▶ _What you are asked to do_
Every line of the listing must be repeated in the answer without alteration.

▶ _Information supplied_

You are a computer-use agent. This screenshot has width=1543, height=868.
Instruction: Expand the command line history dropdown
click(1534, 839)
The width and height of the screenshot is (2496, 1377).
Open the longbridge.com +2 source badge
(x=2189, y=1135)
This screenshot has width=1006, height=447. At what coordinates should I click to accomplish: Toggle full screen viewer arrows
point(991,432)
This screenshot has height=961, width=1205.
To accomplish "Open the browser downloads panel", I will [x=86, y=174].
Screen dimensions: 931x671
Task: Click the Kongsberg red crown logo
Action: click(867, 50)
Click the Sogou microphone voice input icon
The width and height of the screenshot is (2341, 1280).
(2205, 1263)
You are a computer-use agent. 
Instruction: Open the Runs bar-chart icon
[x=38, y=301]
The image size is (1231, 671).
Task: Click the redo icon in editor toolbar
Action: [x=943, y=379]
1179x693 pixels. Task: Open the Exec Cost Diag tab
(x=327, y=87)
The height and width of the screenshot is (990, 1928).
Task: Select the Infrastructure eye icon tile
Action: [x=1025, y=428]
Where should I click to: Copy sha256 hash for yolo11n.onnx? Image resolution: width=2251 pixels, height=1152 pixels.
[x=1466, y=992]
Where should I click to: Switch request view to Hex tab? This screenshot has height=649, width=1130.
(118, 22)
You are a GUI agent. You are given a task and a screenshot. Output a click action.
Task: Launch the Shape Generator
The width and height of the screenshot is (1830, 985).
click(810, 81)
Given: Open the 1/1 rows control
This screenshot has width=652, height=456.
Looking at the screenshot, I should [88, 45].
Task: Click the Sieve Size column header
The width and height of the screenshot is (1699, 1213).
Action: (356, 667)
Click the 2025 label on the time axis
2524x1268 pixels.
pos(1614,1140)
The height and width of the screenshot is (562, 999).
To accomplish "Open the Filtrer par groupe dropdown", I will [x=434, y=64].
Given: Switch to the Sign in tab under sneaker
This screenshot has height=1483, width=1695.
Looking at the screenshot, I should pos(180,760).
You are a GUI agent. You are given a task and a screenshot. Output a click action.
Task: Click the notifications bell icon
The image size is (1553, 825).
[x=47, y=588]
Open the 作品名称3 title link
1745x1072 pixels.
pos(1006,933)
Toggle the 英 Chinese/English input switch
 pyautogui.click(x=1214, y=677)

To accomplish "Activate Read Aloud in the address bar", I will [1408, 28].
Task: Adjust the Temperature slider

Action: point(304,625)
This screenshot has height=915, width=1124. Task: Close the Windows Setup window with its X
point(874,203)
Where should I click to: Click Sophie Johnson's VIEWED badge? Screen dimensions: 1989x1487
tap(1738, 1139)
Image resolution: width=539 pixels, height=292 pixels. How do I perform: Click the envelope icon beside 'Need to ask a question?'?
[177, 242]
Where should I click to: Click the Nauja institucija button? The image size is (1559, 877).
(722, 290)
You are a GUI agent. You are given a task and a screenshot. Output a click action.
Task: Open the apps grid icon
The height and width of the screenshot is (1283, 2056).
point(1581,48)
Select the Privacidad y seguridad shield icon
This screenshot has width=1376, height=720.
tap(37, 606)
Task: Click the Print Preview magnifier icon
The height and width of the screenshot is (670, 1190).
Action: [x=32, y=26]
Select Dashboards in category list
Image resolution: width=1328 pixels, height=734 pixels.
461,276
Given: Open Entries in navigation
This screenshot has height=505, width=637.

▶ _Answer to this problem_
You are a computer-use agent. This screenshot has width=1543, height=868.
Instruction: Expand the command line history dropdown
click(1534, 839)
The width and height of the screenshot is (2496, 1377).
Open the longbridge.com +2 source badge
(x=2189, y=1135)
This screenshot has width=1006, height=447. At what coordinates should I click to accomplish: Toggle full screen viewer arrows
point(991,432)
This screenshot has height=961, width=1205.
To accomplish "Open the browser downloads panel", I will [x=86, y=174].
Screen dimensions: 931x671
Task: Click the Kongsberg red crown logo
Action: click(867, 50)
Click the Sogou microphone voice input icon
The width and height of the screenshot is (2341, 1280).
(2205, 1263)
You are a computer-use agent. 
Instruction: Open the Runs bar-chart icon
[x=38, y=301]
The image size is (1231, 671).
Task: Click the redo icon in editor toolbar
Action: [x=943, y=379]
1179x693 pixels. Task: Open the Exec Cost Diag tab
(x=327, y=87)
The height and width of the screenshot is (990, 1928).
Task: Select the Infrastructure eye icon tile
Action: [x=1025, y=428]
Where should I click to: Copy sha256 hash for yolo11n.onnx? Image resolution: width=2251 pixels, height=1152 pixels.
[x=1466, y=992]
Where should I click to: Switch request view to Hex tab? This screenshot has height=649, width=1130.
(118, 22)
You are a GUI agent. You are given a task and a screenshot. Output a click action.
Task: Launch the Shape Generator
The width and height of the screenshot is (1830, 985).
click(810, 81)
Given: Open the 1/1 rows control
This screenshot has width=652, height=456.
Looking at the screenshot, I should [88, 45].
Task: Click the Sieve Size column header
The width and height of the screenshot is (1699, 1213).
Action: (356, 667)
Click the 2025 label on the time axis
2524x1268 pixels.
pos(1614,1140)
The height and width of the screenshot is (562, 999).
To accomplish "Open the Filtrer par groupe dropdown", I will [x=434, y=64].
Given: Switch to the Sign in tab under sneaker
This screenshot has height=1483, width=1695.
Looking at the screenshot, I should pos(180,760).
You are a GUI agent. You are given a task and a screenshot. Output a click action.
Task: Click the notifications bell icon
The image size is (1553, 825).
[x=47, y=588]
Open the 作品名称3 title link
1745x1072 pixels.
pos(1006,933)
Toggle the 英 Chinese/English input switch
 pyautogui.click(x=1214, y=677)

To accomplish "Activate Read Aloud in the address bar", I will [1408, 28].
Task: Adjust the Temperature slider

Action: point(304,625)
This screenshot has height=915, width=1124. Task: Close the Windows Setup window with its X
point(874,203)
Where should I click to: Click Sophie Johnson's VIEWED badge? Screen dimensions: 1989x1487
tap(1738, 1139)
Image resolution: width=539 pixels, height=292 pixels. How do I perform: Click the envelope icon beside 'Need to ask a question?'?
[177, 242]
Where should I click to: Click the Nauja institucija button? The image size is (1559, 877).
(722, 290)
You are a GUI agent. You are given a task and a screenshot. Output a click action.
Task: Open the apps grid icon
The height and width of the screenshot is (1283, 2056).
point(1581,48)
Select the Privacidad y seguridad shield icon
This screenshot has width=1376, height=720.
tap(37, 606)
Task: Click the Print Preview magnifier icon
The height and width of the screenshot is (670, 1190).
Action: [x=32, y=26]
Select Dashboards in category list
Image resolution: width=1328 pixels, height=734 pixels.
461,276
Given: Open Entries in navigation
This screenshot has height=505, width=637.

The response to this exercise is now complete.